The first value defines the gutter between rows, and the second defines the gutter between columns.

the first example uses two values for the gap attribute, the first one for rows and the second one for columns.

.container {
  display: grid;
  grid-template-columns: repeat(3, 1fr);
  gap: 3rem 1rem;
}

This is what the display looks like:

The second example uses one single value. It will represent both column and row gaps.

.container {
  display: grid;
  grid-template-columns: repeat(3, 1fr);
  gap: 3rem;
}

And it looks like this. Note how the row and column gaps are the same size.

Using the gap property in flex containers #

When defining a flex container, the gap property takes two values. what these values represent depends on the direction. Flex items are laid out in either rows or columns depending on the value of the flex-direction property.

For rows (row or row-reverse) the first value defines the gap between flex lines, and the second value defines the gap between items within each line.

For the gap between lines to make sense the layout must wrap the content.
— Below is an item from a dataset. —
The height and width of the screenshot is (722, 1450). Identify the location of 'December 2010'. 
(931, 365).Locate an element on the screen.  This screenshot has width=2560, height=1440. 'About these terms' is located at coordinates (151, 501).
Otherwise, there will be no lines for the gap property to work with.

.container {
  display: flex;
  flex-flow: row wrap;
  gap: 2rem 1rem;
}

The result, with additional styles for the items, looks like the Codepen below:

For columns (column or column-reverse), the first value defines the gap between flex items within a flex line, and the second value defines the gaps between each flex line.

We must specify a height for the container for the gap attribute to work. Otherwise, it produces one row that will scroll down until there are no more elements available.

.container {
  display: flex;
  flex-flow: column wrap;
  gap: 4rem 1rem;

  height: 50vw;
}

For some reason, the embedded Codepen will not render the same as the page on the site.

Note that the number sequence is vertical with three numbers per column or the remaining available values.

The gap property in multi-column #

The gap property in multi-column containers takes a single value that defines the gap between columns.

We can add dividing lines to the space between columns using the column-rule-style property or column-rule shorthand.

This example adds a gap between columns and a 10-pixel blue double line between columns.

.container {
  column-count: 2;
  gap: 10rem;
  column-rule: 10px double blue;
}

The code looks like this:

Closing thoughts #

The gap attribute is useful if you know how to use it. Be careful and make sure that your layouts work across your target browsers.